I am a keeper of objects. Little things that remind me of important moments. Photos, papers, notes, etc. On the vanity mirror on my dresser there is a ticket stub tucked in the bottom on the right corner. Tab Benoit, Skippers Smoke House, January 17, 2014 – admit one. That was really the day of my own personal independence, or freedom day. Insignificant in the overall picture of my life; just a blip on the radar screen, and yet there it is. It ends up the memory associated brings on mirth, rather than tears, although earlier in the day it could have gone either way. I don’t celebrate the end of my marriage. I just don’t. I am sad it ended, but I also recognize that I have moved on, moved up, that my life has become so much more than it probably ever would have with Steve in my life. That said, I also recognize that I was happy; I was content. I meant to stay married; I meant to have a 30th or a 50th anniversary. I meant it when I said for better or worse. So the loss of that in my life was never cause for celebration.

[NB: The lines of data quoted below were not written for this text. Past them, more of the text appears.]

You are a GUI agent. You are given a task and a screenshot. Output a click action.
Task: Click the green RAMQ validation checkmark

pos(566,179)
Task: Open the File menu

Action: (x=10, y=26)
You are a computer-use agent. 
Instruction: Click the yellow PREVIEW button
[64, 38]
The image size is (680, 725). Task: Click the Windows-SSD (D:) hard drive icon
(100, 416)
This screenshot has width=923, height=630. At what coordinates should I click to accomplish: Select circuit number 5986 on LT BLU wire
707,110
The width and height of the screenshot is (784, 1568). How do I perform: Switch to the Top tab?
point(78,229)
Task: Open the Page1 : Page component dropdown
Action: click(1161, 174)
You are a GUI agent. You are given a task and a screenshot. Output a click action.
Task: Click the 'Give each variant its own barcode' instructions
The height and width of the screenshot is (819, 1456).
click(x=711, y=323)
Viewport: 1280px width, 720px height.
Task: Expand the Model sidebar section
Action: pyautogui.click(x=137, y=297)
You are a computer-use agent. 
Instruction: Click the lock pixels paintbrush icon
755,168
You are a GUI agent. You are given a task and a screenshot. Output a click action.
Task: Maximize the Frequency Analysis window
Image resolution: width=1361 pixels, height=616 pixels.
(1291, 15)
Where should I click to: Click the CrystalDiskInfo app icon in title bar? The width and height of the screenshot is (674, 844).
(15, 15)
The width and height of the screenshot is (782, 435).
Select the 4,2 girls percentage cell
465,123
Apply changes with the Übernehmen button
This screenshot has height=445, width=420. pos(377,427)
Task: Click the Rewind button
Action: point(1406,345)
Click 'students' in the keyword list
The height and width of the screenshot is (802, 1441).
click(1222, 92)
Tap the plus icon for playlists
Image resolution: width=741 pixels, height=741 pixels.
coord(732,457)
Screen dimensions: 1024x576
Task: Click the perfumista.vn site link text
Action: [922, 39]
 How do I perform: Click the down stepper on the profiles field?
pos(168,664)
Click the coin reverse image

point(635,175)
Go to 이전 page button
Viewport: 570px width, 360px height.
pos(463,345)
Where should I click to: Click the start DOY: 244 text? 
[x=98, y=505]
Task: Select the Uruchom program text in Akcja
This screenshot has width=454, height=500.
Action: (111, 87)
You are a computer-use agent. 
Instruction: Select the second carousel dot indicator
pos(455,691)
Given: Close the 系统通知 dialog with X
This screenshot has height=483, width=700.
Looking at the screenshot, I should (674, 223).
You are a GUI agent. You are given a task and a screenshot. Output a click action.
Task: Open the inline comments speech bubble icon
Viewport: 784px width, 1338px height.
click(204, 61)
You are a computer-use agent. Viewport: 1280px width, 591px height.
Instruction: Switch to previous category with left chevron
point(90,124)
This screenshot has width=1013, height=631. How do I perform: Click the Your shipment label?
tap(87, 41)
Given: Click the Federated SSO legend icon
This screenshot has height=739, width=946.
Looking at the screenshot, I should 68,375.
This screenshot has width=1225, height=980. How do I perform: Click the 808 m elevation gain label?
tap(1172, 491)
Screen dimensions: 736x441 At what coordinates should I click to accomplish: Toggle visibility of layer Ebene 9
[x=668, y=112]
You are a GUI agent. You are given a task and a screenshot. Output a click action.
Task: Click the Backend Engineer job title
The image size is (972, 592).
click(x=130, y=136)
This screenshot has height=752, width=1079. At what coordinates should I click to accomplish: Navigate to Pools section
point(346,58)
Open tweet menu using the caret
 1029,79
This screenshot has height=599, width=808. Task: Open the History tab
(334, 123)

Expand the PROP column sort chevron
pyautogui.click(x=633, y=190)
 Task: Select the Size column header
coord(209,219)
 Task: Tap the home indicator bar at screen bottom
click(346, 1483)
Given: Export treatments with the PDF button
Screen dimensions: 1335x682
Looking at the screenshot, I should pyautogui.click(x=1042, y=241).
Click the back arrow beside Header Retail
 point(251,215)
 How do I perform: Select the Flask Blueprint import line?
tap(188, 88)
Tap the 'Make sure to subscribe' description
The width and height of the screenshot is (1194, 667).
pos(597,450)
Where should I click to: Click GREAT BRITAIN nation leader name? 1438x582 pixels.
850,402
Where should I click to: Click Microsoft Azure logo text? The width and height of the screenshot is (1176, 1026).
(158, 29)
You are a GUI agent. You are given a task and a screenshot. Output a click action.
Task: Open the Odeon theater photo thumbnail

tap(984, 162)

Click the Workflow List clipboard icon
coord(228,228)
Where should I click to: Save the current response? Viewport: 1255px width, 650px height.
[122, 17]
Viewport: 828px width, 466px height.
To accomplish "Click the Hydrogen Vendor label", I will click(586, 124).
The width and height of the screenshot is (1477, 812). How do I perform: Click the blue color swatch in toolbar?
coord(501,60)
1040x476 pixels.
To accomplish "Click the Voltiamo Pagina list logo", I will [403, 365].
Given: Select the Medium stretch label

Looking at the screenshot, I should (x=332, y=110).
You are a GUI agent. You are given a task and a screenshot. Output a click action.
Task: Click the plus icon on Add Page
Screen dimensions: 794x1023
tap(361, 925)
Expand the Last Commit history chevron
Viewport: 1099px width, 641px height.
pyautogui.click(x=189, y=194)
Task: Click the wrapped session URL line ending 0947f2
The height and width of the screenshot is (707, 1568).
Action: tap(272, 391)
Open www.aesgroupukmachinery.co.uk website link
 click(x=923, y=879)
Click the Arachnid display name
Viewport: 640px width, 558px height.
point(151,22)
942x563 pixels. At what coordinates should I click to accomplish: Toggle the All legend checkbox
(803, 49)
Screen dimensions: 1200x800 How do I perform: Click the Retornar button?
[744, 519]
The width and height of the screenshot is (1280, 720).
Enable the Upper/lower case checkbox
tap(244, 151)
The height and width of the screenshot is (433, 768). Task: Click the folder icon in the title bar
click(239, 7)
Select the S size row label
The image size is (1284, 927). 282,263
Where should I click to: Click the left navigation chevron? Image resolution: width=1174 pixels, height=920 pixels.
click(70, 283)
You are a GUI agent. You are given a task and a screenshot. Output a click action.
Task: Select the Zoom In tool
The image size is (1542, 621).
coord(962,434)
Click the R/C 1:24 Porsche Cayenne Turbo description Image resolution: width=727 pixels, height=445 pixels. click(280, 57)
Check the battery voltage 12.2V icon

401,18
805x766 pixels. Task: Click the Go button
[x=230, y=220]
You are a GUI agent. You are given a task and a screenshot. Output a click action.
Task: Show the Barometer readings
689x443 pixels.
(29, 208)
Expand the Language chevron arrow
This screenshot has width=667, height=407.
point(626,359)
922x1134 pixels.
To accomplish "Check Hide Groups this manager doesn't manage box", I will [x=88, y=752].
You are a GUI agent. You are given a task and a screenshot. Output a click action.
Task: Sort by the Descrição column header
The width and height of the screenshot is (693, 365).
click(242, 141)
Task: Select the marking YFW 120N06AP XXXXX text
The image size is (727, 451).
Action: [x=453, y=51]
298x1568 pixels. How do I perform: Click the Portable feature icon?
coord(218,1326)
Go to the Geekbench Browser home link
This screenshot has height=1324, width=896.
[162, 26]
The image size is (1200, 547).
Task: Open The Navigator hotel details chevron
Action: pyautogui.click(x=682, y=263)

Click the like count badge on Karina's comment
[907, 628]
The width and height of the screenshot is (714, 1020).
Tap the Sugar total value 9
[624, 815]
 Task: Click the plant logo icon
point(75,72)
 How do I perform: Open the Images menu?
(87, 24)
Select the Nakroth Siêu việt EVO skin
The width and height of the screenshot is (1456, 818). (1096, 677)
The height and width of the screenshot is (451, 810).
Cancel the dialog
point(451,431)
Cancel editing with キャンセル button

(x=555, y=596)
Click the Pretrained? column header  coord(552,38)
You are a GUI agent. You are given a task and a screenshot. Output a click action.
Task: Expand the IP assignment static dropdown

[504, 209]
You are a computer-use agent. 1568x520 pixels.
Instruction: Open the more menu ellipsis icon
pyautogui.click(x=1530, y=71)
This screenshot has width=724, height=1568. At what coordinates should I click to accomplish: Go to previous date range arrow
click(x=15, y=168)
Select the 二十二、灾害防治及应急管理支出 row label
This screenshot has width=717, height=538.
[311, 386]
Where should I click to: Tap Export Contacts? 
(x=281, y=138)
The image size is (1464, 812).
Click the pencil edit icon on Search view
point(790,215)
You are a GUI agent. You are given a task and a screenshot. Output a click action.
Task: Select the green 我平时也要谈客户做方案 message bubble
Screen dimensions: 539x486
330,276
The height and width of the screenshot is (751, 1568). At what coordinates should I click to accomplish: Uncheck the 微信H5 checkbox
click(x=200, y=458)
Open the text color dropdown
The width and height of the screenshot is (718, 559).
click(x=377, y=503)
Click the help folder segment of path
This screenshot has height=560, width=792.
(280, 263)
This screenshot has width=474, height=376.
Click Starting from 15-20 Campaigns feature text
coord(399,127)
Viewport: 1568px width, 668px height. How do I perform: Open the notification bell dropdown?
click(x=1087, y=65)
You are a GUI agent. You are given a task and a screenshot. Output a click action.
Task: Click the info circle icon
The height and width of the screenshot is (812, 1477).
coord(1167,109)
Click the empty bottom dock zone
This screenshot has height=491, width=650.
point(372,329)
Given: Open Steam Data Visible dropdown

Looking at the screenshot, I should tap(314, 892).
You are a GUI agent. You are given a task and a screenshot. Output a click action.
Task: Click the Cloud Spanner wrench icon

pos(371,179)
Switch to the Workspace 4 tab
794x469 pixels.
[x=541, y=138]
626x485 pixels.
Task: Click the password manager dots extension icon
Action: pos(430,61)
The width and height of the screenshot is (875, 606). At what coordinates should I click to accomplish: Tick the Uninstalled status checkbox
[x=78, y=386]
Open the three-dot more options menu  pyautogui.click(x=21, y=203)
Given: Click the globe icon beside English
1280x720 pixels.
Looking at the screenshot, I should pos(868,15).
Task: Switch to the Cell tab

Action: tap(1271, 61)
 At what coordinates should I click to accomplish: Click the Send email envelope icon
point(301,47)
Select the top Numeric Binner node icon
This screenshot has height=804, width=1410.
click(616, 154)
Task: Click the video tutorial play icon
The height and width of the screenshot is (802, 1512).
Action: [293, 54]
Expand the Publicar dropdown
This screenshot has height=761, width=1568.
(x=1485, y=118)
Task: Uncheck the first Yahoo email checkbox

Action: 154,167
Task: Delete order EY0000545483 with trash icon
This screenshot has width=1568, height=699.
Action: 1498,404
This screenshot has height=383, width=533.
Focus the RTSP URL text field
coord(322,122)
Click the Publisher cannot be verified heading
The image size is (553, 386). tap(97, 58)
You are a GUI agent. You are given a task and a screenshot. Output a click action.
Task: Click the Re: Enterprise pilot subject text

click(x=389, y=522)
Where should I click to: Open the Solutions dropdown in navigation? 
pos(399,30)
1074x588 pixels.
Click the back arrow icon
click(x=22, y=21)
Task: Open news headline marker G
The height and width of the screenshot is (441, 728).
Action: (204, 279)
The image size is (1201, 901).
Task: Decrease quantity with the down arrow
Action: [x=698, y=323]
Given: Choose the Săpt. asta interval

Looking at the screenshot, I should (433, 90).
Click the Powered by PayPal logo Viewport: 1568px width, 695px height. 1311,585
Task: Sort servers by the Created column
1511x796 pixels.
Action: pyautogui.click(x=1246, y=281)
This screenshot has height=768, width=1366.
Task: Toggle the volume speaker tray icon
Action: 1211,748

On January 14, 2014; that was a day that did reduce me to tears. Tears of loss, feelings of inadequacy, rage, frustration, almost a bitterness, and very much a bittersweet look at the past. That was the day that Steve deposited his very last alimony payment. For him I think it was liberating, and I guess, for me, it was too. It had already gone on longer than the court papers specified. He had been sick the year before and was out of a work some, so; we worked out a deal to make the payments last longer for me, and ease his financial burden. We also admitted to each other that we knew once that last payment was made that was officially our last legal tie. It was sad and scary and so final. I did cry. I felt that loss keenly, even though he had been gone officially so very long. I almost did not go to the concert. I was afraid I would bring down the mood of my friends, that I would drink too much and be too sad. I remember sitting outside in my car giving myself a pep talk. I remember thinking, ok, Kim. You can go in and be sad and have a terrible time. Or, you can suck this up like you have every other bad thing. You can take a deep breath, go in, enjoy yourself, let your hair down and show the world that you are ok; that you are a survivor. So that is what I did. I did tell my friends about the day, and I did share my decision to have a good time, regardless. And I had a great time. I was flirty, attractive, cute, fun. I laughed all night, and I did drink too much, but it was all okay. My friend Tammy drove me home – the first time ever that we switched roles, and I laughed and felt good all the way home. I was not hung over the next day, and we still talk about that night and how much fun I had. Even now, the reminder of that date brings a smile to my face. It was an awful time in my life; a sad, momentously sad moment in the history of my life. But I am so proud to say that I overcame that and turned my night into so much more. That January 14, 2014 was truly a day to remember.